Spectrum Health formed the Medical Group last fall to launch its effort to emulate the Mayo Clinic and the Cleveland Clinic, explained Tucci, who joined the local health system in 2007 from St. John Health in Detroit. Yet SHMG is different, he said.

“It means more a model of care for patients and a partnership among caregivers,” Tucci said.

“The model is not one you would call mainstream in the U.S. Physicians do surrender a fair amount of their personal authority in decision-making with regard to the size of the practice and even what they are paid, for the sake of creating a system, a team of care that works better on behalf the patient. That doesn’t appeal to everyone.”

Tucci said the roster includes primary care and family practice doctors plus others representing various specialties. Among them are Dr. Jane Pettinga, a breast surgeon, and Dr. Gene Wiley, a neurologist. Tucci said Wiley would help the SHMG recruit subspecialty neurologists.

“We don’t intend to try to bring in more physicians than the community needs or push anybody out of practice where they are already doing a good job for Spectrum Health and the community,” Tucci said. “Our physicians won’t even just work at Spectrum Health. The Medical Group is not a hospital group.”

In a recent announcement about Pettinga, Spectrum Health said the Medical Group employs nearly 80 doctors and midlevel health professionals such as nurse practitioners. But in the health system’s budget presentation earlier this month, CFO Michael Freed presented projected SHMG employment of 528 by the end of the 2010 fiscal year next June, a figure Tucci called “news to me.”

Still, the SHMG will get bigger with the addition of a variety of physicians already employed by Spectrum Health in areas such as urgent care centers, wound care, hospice and palliative care, he said. He added that the proposed agreement to make Michigan Medical PC — currently the area’s largest independent group of specialists with more than 200 doctors — a subsidiary of Spectrum Health would allow those doctors to join SHMG, without penalty, sooner than the three to five years being planned. The two organizations are expected to decide within the next few weeks whether they will join together.

An important piece to link SHMG doctors along the lines of the Mayo Clinic is integrated, computerized patient records. Tucci said that in December, SHMG chose Epic Systems Corp. of Wisconsin to link the multi-specialty physicians’ offices. It’s the same system that MMPC chose for a $39 million investment and the system in use at Metro Health for both its neighborhood clinics and the hospital. Spectrum will retain its Cerner Corp. system for inpatients, Tucci noted.
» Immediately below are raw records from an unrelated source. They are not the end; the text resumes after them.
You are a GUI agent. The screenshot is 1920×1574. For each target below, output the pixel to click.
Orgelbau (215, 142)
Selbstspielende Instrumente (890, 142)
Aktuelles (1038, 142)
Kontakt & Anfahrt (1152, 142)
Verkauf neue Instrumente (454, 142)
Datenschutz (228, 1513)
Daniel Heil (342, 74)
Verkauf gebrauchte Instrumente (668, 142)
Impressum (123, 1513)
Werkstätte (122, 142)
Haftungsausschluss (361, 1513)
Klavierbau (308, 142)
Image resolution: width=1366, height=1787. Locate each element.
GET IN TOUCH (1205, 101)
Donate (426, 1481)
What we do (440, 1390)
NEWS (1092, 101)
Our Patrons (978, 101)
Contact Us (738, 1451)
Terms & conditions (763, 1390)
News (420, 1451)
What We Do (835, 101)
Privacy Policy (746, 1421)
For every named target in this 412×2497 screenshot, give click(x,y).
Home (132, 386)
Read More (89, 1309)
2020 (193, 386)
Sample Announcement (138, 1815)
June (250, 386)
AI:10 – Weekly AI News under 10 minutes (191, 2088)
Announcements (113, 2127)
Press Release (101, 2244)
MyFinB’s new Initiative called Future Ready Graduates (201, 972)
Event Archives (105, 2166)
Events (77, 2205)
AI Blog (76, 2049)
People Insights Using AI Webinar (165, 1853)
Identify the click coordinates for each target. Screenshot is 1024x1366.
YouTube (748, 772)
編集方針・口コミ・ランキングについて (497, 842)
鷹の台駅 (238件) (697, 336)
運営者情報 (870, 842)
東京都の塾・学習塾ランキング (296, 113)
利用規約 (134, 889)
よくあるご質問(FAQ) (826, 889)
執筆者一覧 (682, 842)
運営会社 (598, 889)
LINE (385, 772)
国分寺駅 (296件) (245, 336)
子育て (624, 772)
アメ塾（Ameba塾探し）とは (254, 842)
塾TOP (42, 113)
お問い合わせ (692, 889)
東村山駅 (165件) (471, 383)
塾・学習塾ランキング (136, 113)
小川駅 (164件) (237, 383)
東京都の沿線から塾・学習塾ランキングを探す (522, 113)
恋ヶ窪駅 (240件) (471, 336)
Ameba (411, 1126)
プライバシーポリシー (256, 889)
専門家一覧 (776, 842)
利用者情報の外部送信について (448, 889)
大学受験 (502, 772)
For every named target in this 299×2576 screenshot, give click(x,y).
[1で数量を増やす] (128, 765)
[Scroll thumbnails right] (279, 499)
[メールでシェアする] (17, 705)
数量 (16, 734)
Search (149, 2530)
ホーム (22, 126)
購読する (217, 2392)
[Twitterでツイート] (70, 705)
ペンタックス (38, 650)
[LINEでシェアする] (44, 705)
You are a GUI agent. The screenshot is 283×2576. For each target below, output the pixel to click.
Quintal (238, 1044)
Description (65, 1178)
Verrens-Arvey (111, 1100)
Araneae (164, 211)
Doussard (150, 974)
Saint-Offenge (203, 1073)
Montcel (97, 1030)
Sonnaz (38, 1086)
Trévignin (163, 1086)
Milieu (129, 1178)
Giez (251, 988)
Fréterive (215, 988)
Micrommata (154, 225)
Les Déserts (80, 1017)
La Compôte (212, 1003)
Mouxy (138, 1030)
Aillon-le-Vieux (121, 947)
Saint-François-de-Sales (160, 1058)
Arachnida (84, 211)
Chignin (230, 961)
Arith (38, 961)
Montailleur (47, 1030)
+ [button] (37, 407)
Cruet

He said the SHMG is in discussion with 50 physicians who are interested in joining. The large, multi-specialty group practice is a notion Tucci said he believes is necessary to realize the potential for health care in the U.S.

“Health care for patients will not be at the level that it could be in this country until we begin to integrate much more deeply and much more thoroughly, and standardize care standards,” Tucci said.